Earnings season is in full swing, and many of the market’s most-watched companies are delivering their latest reports and 2026 outlooks. Many advisors and investors are keeping a close look on how these companies are performing.
JPMorgan Posts Strong Results Amid Apple Card Buy
For instance, on Tuesday, January 13, JPMorgan Chase released its fourth quarter 2025 earnings. Given how the bank performed throughout 2025, many were keen to see how JPMorgan closed out the year.
To start, the bank had positive news to report. Fourth-quarter profits had risen about 9% on an adjusted basis, due in part to JPMorgan’s impressive trading operations.
However, JPMorgan did note a one-time hit of 60 cents per share, due to previously reported news that the bank would buy the Apple Card credit card portfolio from Goldman Sachs. Notably, JPMorgan added $2.2 billion in loan-loss reserves to accommodate for the risk of the Apple Card buy.
Beyond the Apple Card buy, the bank still showed strong strong results. JPMorgan reported revenue of $45.8 billion, a 7% gain from last year’s numbers.
“These results were the product of strong execution, years of investment, a favorable market backdrop and selective deployment of excess capital,” noted Jamie Dimon, JPMorgan Chase Chairman and CEO. “Looking ahead, we remain committed to investing our capital to drive future growth, and the Apple Card is one example of patient and thoughtful deployment of our excess capital into attractive opportunities.”
Delta Aims to Soar With 2026 Outlook
JPMorgan wasn’t the only company to report earnings today. Delta Air Lines also reported fourth quarter earnings today, posting mostly positive results.
For the fourth quarter, the airline reported adjusted earnings per share of $1.55, with revenue of $14.6 billion. Meanwhile, analysts were anticipating earnings per share of $1.53 on revenues of $14.7 billion.
Overall, these quarterly results came in about 1.2% higher compared to last year’s numbers. This actually is lower than the 2% gain the airline projected in its initial guidance. However, this discrepancy can be partially attributed to effects of the government shutdown.
“The Delta team delivered a strong close to our Centennial year, demonstrating the differentiation and durability we’ve built," said Ed Bastian, CEO of Delta. "Our industry-leading performance delivered for our customers and our employees, while creating value for our owners, consistent with our long-term financial framework.”
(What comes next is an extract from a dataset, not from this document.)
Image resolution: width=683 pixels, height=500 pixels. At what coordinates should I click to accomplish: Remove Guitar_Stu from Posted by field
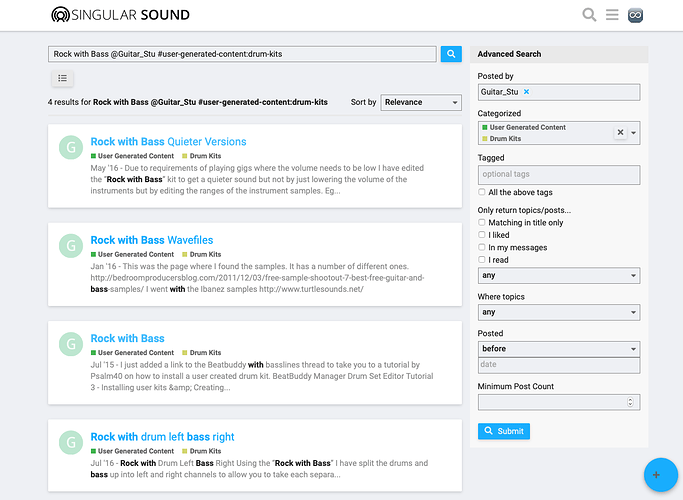[526, 92]
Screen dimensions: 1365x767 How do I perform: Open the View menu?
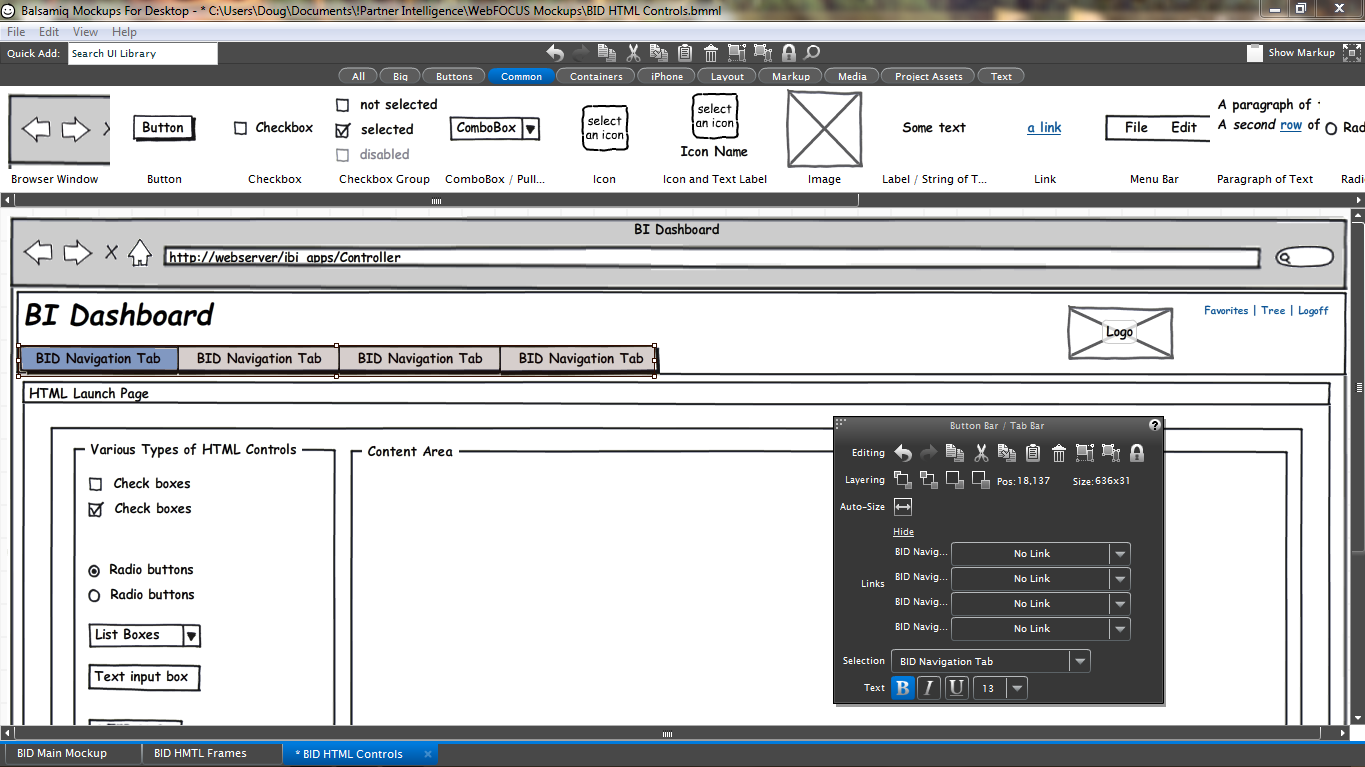85,32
Delta didn’t just showcase how the airline performed in 2025, either. The company offered its guidance on how it expects to perform in the new year, as well. For the first quarter, Delta expects revenue to grow somewhere between 5% and 7%.
Across the year, the airline is projecting adjusted EPS of $6.50 to $7.50. However, it’s important to note that this EPS project came in below analyst expectations of $7.28.
Delta could be poised for a far more favorable year than it saw in 2025. Last year, the airline saw a significant impact from both tariffs and the government shutdown. However, 2026 is a new year, and investors may want to amplify their Delta exposure before the stock soars.
One of the more cost-advantageous ways of gaining exposure to these sorts of companies is through the ETF wrapper. For instance, a well-diversified large-cap ETF can let one amplify exposure to both Delta Air Lines and JPMorgan Chase, while remaining invested in other companies as well. This can help advisors and investors alike participate in any rallies that Delta or JP Morgan may see, while remaining unbeholden to these two companies in order to see positive performance.